Konzernchef Herbert Diess hatte Insidern zufolge direkt mit Erdogan über das neue Werk gesprochen. Ende August hatte der VW-Aufsichtsrat bereits eine Grundsatzentscheidung für die Mehrmarken-Fabrik getroffen. Laut Insidern soll für rund eine Milliarde Euro in Manisa nahe Izmir im Westen Anatoliens ein Werk mit einer geplanten Jahreskapazität von 300.000 Fahrzeugen und rund 4000 Beschäftigten entstehen. Ende 2020 sollte mit dem Bau begonnen werden, der Produktionsstart wäre für 2022 vorgesehen. Vom Band laufen sollen dort der VW Passat und der baugleiche Skoda Superb mit Verbrennungsmotoren. Die bisherigen Fertigungsstandorte dieser Modelle Emden und Kvasiny sollen neue Modelle produzieren - Emden wird auf E-Autos umgestellt, das tschechische Skoda-Werk soll künftig SUVs bauen.

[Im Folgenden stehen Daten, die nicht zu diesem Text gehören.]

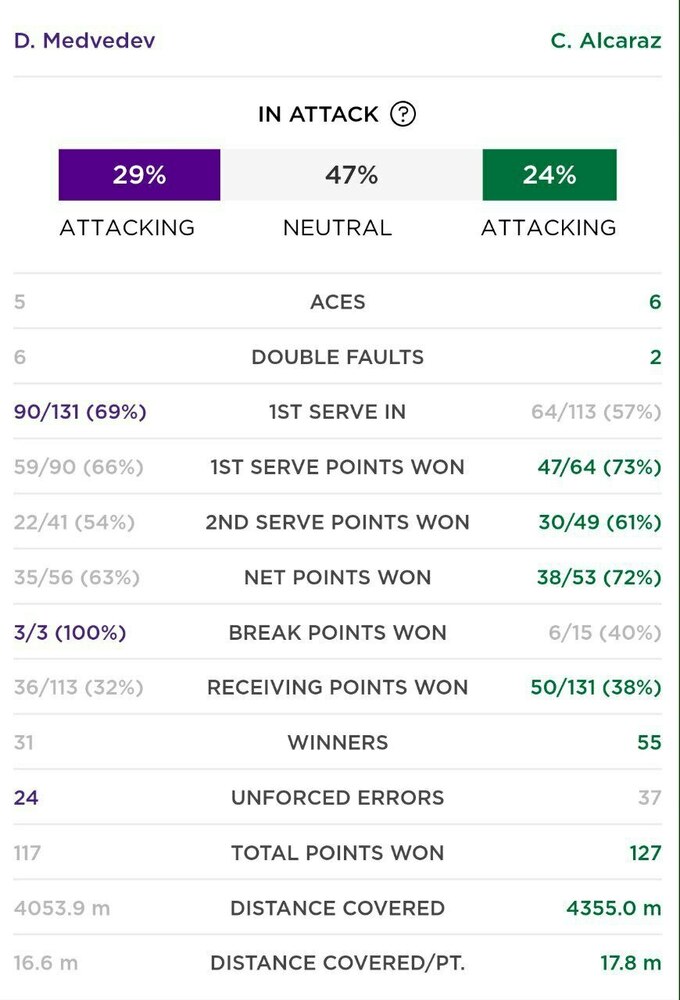
Task: Select the 1ST SERVE IN row label
Action: point(338,412)
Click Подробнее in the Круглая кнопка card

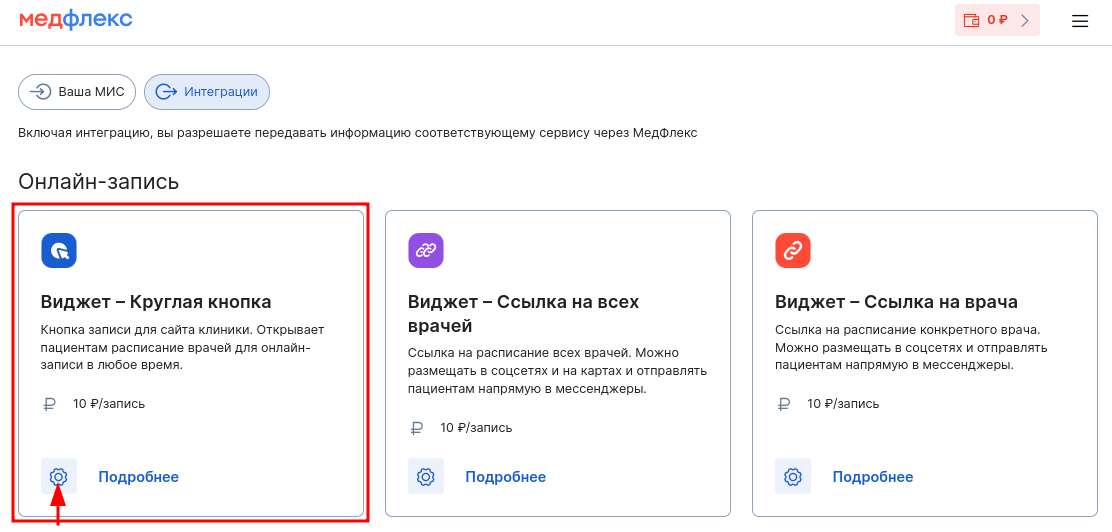click(x=138, y=477)
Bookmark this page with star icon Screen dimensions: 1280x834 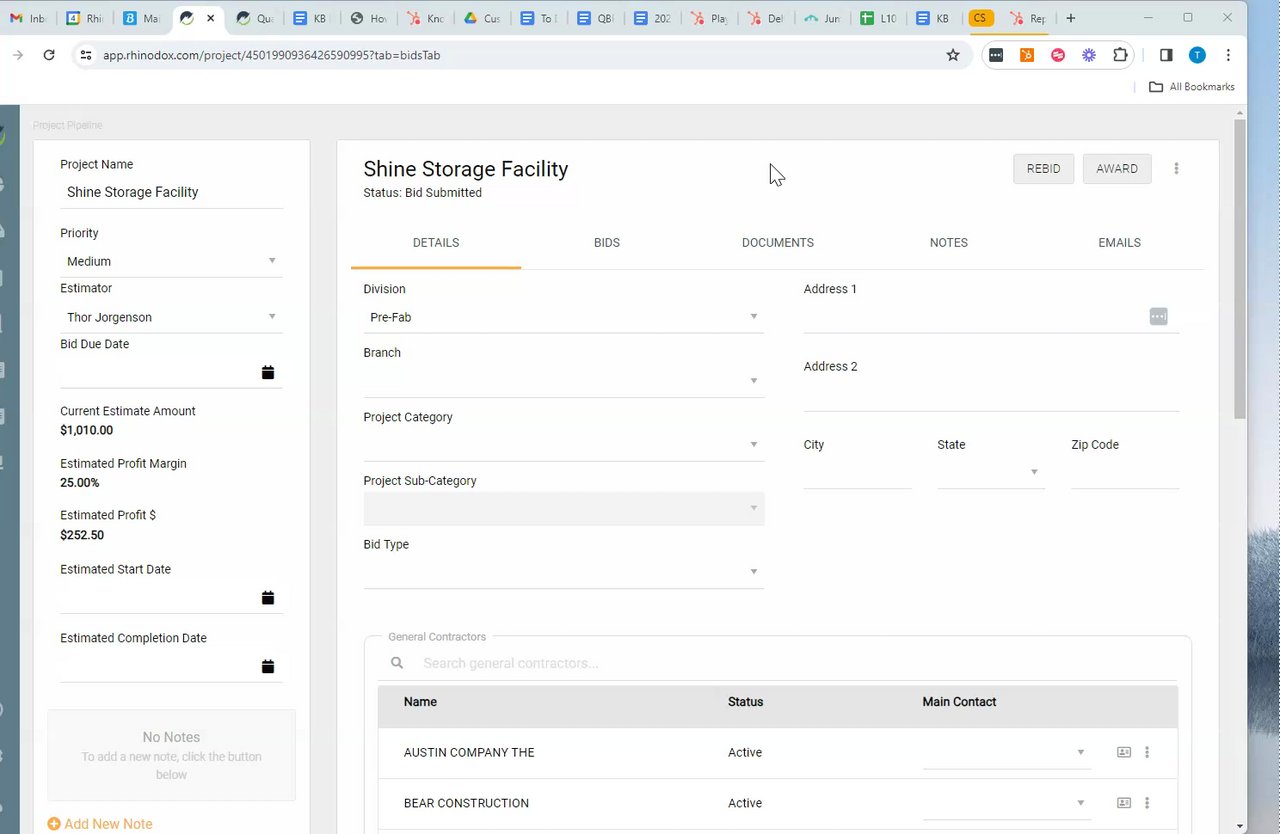click(953, 55)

Für den Standort Türkei sprechen die niedrigeren Lohnkosten und die im Vergleich zu anderen südosteuropäischen Ländern qualifizierten Arbeitskräfte. Doch wegen der Verletzung von Grundrechten in der Türkei war die Entscheidung schon länger politisch umstritten, wenngleich die Bundesregierung oder das an VW beteiligte Land Niedersachsen keine Bedenken geäußert haben sollen. VW erklärte vor einigen Wochen, sich der politischen Lage bewusst zu sein. Doch die Türkei sei weiterhin Beitrittskandidat zur Europäischen Union und eine entwickelte Marktwirtschaft. Der Autobauer wolle in dem Werk die Mitbestimmung der Arbeitnehmer und die Achtung von Menschenrechten sicherstellen. Die Türkei lockte VW nach Informationen von Konzernkennern auch mit staatlichen Fördermitteln. Über deren Höhe schweigt VW.
Die US-Regierung hatte jedoch zu Wochenbeginn angekündigt, Zölle auf den Import von türkischem Stahl deutlich zu erhöhen, Gespräche zu einem neuen Handelsabkommen abzubrechen und gegebenenfalls Sanktionen gegen Einzelpersonen zu erheben. Damit sowie mit möglichen Reaktionen anderer Handelspartner steht nun nicht mehr nur hinter der politischen Stabilität der Region ein großes Fragezeichen, sondern auch hinter der wirtschaftlichen Perspektive der Türkei.
Das kommt den Wolfsburgern sehr ungelegen. In einem Monat steht die neue Planungsrunde auf der Tagesordnung für den Konzernaufsichtsrat. In dieser legt Volkswagen sein milliardenschweres Investitionsbudget für die kommenden fünf Jahre fest. Regelmäßig ist auch die Werksbelegung mit Modellen und die Auslastung der Werksverbundes Thema. Die Planungen sind komplex: Weltweit hat Volkswagen mehr als 130 Werke. Ob die Situation sich bis Mitte November beruhigt und eine Investition in der Türkei dann sowohl wirtschaftlich als auch politisch weniger riskant sein kann, ist mindestens fraglich.